Amerika’nın
hâlihazırdaki en büyük gizemlerinden birine parmak basmak istiyorum
müsaadenizle: Cumhuriyetçi Başkan aday adayı Donald Trump’ın destekçilerini
güdüleyen ne olabilir?
“Gizem”
dedim, zira Trump hayranlarının ana gövdesini oluşturan işçi sınıfından
beyazlar, adayın mitinglerinde büyük kalabalıklar hâlinde boy gösteriyorlar,
stadyumları ve havaalanı hangarlarını dolduruyorlar; ne var ki onların
görüşlerine saygın gazetelerin hiçbirinde rastlamak genel anlamda mümkün değil.
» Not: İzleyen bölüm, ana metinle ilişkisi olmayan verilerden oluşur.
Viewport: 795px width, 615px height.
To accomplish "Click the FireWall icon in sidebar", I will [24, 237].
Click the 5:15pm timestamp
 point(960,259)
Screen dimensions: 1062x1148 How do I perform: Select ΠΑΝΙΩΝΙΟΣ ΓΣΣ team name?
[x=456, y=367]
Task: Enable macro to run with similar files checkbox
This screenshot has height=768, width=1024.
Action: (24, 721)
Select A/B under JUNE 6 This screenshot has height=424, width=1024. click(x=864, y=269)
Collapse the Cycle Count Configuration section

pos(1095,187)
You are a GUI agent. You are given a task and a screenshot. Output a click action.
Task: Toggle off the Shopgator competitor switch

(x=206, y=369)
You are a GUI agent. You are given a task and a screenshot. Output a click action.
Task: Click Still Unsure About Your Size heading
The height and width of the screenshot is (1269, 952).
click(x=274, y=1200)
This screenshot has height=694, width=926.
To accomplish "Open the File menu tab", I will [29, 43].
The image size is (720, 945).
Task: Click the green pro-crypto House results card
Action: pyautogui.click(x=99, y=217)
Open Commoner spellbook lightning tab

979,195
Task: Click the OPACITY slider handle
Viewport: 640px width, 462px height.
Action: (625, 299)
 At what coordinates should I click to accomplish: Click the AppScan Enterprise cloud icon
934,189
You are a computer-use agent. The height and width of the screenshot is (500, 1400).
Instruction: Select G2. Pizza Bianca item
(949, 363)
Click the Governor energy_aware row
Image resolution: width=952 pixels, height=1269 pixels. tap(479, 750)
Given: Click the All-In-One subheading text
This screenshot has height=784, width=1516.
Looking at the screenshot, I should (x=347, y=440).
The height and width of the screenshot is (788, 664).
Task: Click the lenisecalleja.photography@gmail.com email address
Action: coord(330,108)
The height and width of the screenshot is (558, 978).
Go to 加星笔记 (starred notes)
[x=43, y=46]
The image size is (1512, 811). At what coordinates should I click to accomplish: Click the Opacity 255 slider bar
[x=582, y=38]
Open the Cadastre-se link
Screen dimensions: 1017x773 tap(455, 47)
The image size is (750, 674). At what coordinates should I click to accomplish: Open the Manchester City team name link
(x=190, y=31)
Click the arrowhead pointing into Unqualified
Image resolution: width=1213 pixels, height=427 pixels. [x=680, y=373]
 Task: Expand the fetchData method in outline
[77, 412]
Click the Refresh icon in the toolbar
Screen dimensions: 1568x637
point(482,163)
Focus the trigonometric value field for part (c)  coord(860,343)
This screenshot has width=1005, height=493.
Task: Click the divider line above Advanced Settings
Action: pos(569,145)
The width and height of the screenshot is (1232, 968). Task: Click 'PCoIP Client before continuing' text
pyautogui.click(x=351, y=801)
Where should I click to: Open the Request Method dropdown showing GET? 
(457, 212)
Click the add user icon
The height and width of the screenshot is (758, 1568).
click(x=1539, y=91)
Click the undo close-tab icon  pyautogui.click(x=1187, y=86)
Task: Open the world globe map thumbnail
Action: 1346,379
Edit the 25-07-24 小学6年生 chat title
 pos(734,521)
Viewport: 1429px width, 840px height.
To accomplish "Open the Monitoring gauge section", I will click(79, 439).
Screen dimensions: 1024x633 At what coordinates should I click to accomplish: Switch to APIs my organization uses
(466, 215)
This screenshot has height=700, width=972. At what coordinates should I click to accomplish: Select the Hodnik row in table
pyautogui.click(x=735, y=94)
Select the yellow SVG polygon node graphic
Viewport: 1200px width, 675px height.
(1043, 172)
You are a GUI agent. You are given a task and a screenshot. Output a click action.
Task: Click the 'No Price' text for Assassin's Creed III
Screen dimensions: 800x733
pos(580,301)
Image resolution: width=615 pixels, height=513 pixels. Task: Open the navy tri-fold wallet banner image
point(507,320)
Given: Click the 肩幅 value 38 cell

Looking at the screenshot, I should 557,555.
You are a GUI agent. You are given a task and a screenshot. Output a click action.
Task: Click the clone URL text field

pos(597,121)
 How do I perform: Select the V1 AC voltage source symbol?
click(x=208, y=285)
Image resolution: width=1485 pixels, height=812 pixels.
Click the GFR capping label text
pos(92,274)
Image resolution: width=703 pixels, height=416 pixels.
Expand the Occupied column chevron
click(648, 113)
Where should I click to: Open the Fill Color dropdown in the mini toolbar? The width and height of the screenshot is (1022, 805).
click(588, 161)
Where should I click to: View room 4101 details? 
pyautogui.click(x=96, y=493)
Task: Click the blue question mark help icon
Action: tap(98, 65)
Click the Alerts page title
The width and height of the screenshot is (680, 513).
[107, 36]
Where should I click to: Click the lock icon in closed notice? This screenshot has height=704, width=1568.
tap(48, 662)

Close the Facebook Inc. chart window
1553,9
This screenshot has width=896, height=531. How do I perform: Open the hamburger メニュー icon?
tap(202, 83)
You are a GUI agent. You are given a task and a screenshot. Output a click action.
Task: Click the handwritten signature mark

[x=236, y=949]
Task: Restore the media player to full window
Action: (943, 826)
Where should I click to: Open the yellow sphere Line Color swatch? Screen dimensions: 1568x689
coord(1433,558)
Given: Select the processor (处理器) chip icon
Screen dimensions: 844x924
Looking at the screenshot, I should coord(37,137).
Bu gazetelerin köşe yazılarında ya da okur görüşlerinin aktarıldığı
sayfalarında neredeyse her türden demografik kategorinin yer alması konusunda
hassasiyet gösteriliyor, ancak “mavi yakalılar”, nedense ısrarla görmezden
geliniyor.
İşçi
sınıfından insanların görüşleri, bu gazetelerin evrenine o kadar uzak ki New
York Times’ın köşe yazarlarından Nick Kristof, geçen hafta köşesinde bir
Trump destekçisini işin içine katmak istediğinde bir kişi uydurmak zorunda
kalmış ve yazısında bu hayalî kişiye cevaplar verdirmişti.
Üst-orta
sınıfın mensupları işçi sınıfından Öteki’yi anlamak istediklerinde geleneksel
olarak konunun uzmanlarına başvururlar. Bu otoritelerden Trump’ın hareketini
izah etmeleri istendiğinde ise özellikle belirli suçlamaya, bağnazlık
suçlamasına yoğunlaştıkları görülüyor. Diyorlar ki Trump’ınki gibi bir
hareketin muharrik gücü, sadece ırkçılık olabilir.
Trump’ın
kendisi, bu türden yargılar için ikna edici kanıtlar sunuyor elbette. Adam,
Amerika’daki her bir etnik grubu incitecek hakaretleri sıralamış bir soytarı.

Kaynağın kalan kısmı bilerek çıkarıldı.